TOB-Gradio-13: Race condition that allows an attacker to reroute user traffic to the server and steal uploaded files and chatbot conversations.
TOB-Gradio-16: Post-processing functionality in several components could allow an attacker to leak arbitrary files with a very simple Gradio server configuration.
Gradio apps shared with built-in share links
TOB-GRADIO-19: Remote code execution (RCE) by root user on Gradio API server where nginx misconfiguration exposes unauthenticated Docker API. This allows the attacker to provide the malicious host and port in step 2 of the diagram and create all frp tunnels to a malicious server that logs all user traffic, including uploaded files and chatbox conversations. It is now possible to redirect.
TOB-Gradio-11: Communication between frp client and frp server lacks robust encryption, allowing an attacker to intercept the requests (requests in steps 6 and 7 in the diagram above) and capture the data being sent. May be read and modified. exchanged with the frp server.
Supply chain vulnerabilities caused by Gradio CI pipelines
TOB-Gradio-25: Some GitHub Actions workflows in Gradio repositories use third-party actions pinned to tags or branch names instead of full commit SHAs. This allows a malicious attacker to silently modify actions, potentially leading to tampering with application releases and leaking secrets.
Separately, GitHub’s security researchers believe that GitHub’s actions could potentially allow untrusted code execution or secret disclosure if an attacker triggers a workflow and craftily dumps the GitHub runner’s memory. It was reported that there is.
For the future
We are very grateful to Trail of Bits for their comprehensive security audit of Gradio and validation of the mitigations we have implemented in Gradio 5.

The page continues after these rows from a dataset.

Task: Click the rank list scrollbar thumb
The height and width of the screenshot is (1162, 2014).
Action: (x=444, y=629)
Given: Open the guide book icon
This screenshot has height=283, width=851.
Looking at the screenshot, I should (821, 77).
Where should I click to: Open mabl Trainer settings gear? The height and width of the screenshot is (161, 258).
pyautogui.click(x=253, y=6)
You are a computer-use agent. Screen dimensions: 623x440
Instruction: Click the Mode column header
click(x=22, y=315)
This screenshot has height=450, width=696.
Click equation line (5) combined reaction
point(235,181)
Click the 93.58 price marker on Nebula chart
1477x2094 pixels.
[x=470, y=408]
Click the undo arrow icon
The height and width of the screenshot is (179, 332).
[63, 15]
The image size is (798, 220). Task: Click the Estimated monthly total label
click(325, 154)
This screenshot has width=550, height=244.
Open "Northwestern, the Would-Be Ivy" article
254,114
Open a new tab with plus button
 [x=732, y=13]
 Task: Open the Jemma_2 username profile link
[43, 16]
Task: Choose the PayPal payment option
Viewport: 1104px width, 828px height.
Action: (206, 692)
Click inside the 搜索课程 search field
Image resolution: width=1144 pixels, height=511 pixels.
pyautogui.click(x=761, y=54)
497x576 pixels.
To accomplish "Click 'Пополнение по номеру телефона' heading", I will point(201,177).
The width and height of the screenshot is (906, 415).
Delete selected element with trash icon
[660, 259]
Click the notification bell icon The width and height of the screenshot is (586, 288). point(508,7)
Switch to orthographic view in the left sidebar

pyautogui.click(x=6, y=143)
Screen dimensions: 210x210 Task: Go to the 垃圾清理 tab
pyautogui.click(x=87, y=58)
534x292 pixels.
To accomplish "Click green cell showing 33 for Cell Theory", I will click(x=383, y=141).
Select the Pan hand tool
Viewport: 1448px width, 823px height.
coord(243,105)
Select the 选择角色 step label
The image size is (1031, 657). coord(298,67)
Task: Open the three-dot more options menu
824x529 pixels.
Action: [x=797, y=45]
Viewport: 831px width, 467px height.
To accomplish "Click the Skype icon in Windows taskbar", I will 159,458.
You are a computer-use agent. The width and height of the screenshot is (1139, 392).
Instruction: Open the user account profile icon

We will continue to work with the security community to identify and mitigate security issues in Gradio. We also add security unit tests to our test suites, fuzzer tests specifically designed to identify potential vulnerabilities, and use static analysis tools like Semgrep in CI to identify common security issues in our code. detection and prevent security regressions.
As we continue to develop Gradio 5 (and we have a lot planned!), we’ll do our part to make machine learning applications better and more secure by developing in a security-first way. I am working hard on this.
Install Gradio 5 now.
pip install –upgrade gradio
Then start building your first Gradio 5 application.